Chi si occupa di storia non dovrebbe esitare nel fornire definizioni, per così dire, scientifiche o perlomeno oggettive facendo riferimento ai molti studi che si sono susseguiti fin dal tardo Medioevo sulle concezioni economiche dei teologi francescani. Dopo la morte del santo, infatti, iniziarono complessi dibattiti nell’ambito della comunità francescana sull’uso povero del denaro. Questioni che si protrassero per secoli portando i ricercatori ad ipotizzare che le moderne idee di libero mercato, di capitalismo, nacquero addirittura con i primi discepoli di Francesco.
Ma lo storico di oggi ha ben altra responsabilità morale e non solo di fronte alla sua piccola comunità di lettori ma rispetto all’intero genere umano che subisce la povertà di una civiltà depredata dei suoi valori. Per il livello di progresso a cui siamo arrivati è intollerabile assistere a ciò che la quotidianità, a causa degli infimi sistemi finanziari, del “valore” di scambio e ricatto della moneta, mostra con crudezza ai nostri occhi: assenza di lavoro, terrorismo, paura, morte, corpi di bambini dilaniati da bombe e accatastati come in un mercato infernale, rigidi, con l’ultimo sguardo rivolto a chiedere perché l’umanità sia divenuta povera come non mai. Un’umanità che è continuamente impoverita di sogni.
Ma allora la povertà è positiva o negativa? Chi si occupa di storia non può accettare, oggi, giustificazioni retoriche del tipo «L’uomo cerca il male ciclicamente, non c’è da meravigliarsi se la povertà si subisce e non si sceglie. Perché è solo il male che modella le geografie economiche dell’umanità». Questo è falso: la povertà francescana può rivoluzionare il sistema di un mondo in cancrena. Sì, scegliendo la “ricca” povertà che è sposa del santo di Assisi e dei suoi frati. La Bellezza di Francesco e dei suoi compagni è di aver puntato ad un ideale morale di povertà, al di là di una questione economica.
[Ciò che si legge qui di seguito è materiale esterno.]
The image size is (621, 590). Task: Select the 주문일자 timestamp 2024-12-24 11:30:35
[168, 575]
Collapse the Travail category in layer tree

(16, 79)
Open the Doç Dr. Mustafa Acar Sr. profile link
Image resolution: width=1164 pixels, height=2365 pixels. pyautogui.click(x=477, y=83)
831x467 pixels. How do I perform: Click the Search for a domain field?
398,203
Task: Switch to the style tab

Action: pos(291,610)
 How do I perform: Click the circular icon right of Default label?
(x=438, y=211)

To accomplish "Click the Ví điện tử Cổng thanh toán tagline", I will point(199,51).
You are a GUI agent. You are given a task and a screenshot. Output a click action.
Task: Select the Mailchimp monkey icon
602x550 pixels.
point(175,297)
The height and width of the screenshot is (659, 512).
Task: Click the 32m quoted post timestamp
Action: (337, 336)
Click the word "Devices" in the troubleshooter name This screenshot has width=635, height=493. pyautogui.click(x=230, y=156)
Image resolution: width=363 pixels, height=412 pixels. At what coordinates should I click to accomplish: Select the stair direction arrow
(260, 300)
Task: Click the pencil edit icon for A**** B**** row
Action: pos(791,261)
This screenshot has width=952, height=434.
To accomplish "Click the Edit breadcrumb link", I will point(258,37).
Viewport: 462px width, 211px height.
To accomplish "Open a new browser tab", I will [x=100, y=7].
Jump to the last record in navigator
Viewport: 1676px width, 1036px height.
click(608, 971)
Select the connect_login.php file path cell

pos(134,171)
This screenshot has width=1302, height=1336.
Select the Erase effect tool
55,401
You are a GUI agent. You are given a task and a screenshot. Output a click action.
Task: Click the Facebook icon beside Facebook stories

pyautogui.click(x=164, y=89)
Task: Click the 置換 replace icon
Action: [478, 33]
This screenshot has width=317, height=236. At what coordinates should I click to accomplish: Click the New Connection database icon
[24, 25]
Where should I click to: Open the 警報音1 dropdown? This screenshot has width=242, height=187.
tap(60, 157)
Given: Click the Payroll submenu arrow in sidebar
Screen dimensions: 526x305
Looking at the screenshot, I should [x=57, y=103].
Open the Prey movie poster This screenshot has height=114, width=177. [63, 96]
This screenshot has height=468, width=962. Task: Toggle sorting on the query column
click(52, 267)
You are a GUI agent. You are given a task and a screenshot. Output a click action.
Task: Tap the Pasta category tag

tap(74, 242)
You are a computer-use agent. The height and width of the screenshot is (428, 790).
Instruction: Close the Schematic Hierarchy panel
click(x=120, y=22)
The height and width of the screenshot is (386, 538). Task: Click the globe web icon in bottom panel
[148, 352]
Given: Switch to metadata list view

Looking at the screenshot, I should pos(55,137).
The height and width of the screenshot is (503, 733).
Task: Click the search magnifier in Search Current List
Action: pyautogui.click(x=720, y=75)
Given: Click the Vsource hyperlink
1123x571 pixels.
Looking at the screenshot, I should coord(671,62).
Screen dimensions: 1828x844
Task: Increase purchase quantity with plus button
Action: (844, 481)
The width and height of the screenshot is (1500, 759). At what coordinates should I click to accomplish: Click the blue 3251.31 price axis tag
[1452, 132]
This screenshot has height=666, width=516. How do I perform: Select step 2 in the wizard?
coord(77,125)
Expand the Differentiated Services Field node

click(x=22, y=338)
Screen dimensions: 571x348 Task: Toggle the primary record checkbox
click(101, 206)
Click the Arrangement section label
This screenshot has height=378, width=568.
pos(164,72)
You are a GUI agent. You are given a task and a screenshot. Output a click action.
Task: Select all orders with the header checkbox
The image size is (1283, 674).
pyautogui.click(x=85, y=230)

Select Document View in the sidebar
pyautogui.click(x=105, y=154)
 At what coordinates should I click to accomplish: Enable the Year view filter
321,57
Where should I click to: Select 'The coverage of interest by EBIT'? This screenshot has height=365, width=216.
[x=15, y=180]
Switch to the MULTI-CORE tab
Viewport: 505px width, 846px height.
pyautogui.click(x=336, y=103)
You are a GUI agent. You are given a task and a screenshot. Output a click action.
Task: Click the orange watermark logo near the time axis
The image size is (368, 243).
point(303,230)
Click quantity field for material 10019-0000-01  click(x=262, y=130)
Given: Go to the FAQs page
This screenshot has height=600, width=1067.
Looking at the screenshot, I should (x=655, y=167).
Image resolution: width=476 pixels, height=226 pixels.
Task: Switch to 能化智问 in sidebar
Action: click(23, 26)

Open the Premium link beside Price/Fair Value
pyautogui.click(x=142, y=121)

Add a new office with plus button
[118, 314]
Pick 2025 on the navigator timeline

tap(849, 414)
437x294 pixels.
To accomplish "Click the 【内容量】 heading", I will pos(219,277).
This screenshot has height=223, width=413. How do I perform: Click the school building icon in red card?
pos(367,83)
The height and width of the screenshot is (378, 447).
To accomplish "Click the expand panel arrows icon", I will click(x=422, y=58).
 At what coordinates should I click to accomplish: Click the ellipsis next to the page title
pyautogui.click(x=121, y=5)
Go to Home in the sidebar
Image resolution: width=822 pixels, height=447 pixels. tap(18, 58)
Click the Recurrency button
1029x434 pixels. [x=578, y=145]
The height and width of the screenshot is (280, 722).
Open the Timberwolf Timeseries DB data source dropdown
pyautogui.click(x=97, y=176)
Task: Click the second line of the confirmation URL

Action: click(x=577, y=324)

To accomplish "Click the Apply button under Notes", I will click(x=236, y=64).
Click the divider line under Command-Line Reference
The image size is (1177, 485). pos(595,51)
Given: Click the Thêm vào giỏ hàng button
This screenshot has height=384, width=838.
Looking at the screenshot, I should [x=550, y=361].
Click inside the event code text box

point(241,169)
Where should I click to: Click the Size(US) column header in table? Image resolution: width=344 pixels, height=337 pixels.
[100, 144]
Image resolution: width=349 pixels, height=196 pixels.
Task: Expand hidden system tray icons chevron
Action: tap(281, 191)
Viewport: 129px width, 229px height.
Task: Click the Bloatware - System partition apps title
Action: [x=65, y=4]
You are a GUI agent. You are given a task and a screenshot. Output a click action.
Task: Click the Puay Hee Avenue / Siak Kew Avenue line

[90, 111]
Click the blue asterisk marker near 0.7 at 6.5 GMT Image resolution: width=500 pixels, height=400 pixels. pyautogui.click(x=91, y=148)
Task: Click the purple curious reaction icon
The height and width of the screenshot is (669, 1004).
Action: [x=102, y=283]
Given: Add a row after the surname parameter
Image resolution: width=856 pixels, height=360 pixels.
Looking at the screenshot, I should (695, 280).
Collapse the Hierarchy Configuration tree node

Sono i pauperes di Francesco, saranno i bambini siriani colpiti dai recenti attacchi chimici a diventare paladini e nuovi cavalieri cortesi della civiltà. Chi si occupa di storia sa che nel condurre questo esercito di pace verso la strada giusta c’è anche un trovatore, un poeta, un giullare armato di saio e carico di rivoluzioni nel cuore. Qualche giorno fa, a Roma, in Piazza del Popolo, sono rimasto meravigliato da alcuni bimbi che giocavano a farsi colpire da bolle di sapone. I colpevoli dei recenti bombardamenti nella provincia siriana di Idlib forse non sapevano che solo alle bolle di sapone è concesso il diritto di colpire un bambino.
Francesco d’Assisi, oggi, ci rassicurerebbe col dirci che torneranno i prati, anche per i bimbi di Idlib, che esiste un modo d’essere ricchi di ciò che è bene per tutti, che c’è una via per essere finalmente poveri dell’inutile. La giusta povertà è francescana.